▶ Data extract
## start

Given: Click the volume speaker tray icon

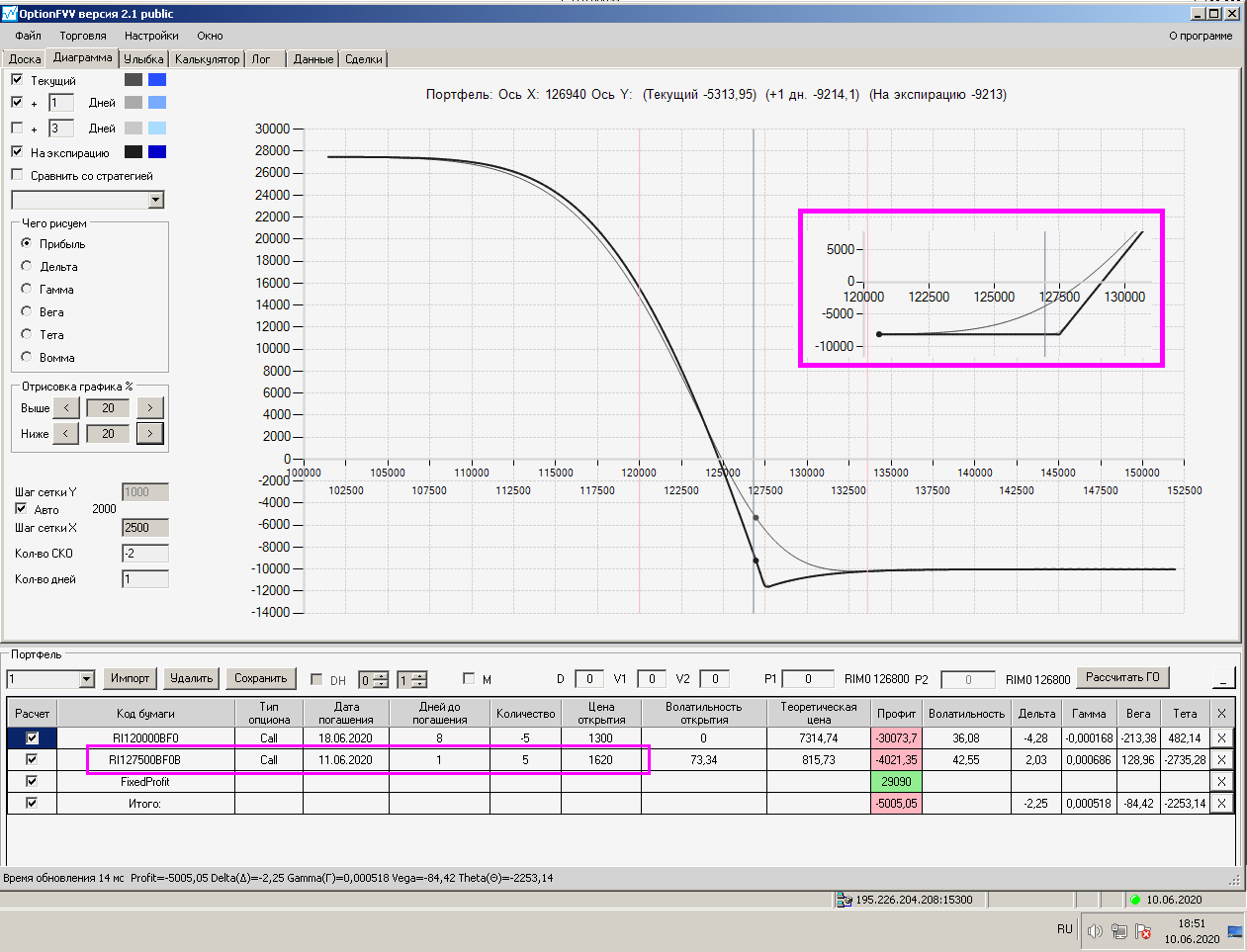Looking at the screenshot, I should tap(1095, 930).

## end
## start

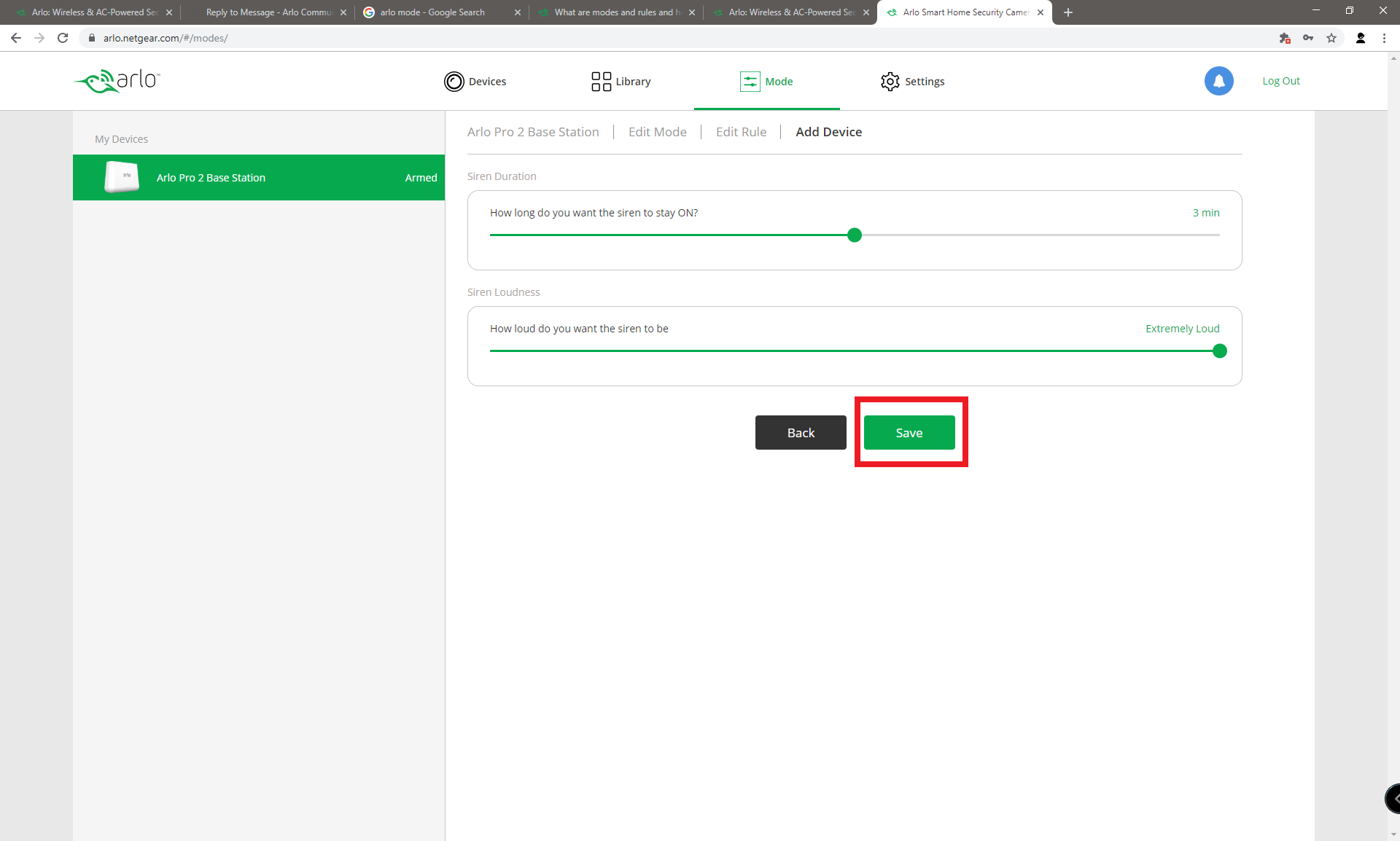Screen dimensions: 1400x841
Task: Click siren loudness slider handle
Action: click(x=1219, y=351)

## end

▶ Requirements
In the material above, reproduce the stretch from the line containing "Screen dimensions: 1400x841" through the line containing "Action: click(x=1219, y=351)", with no other lines. Omit the pictures from your answer.

▶ Finished answer
Screen dimensions: 1400x841
Task: Click siren loudness slider handle
Action: click(x=1219, y=351)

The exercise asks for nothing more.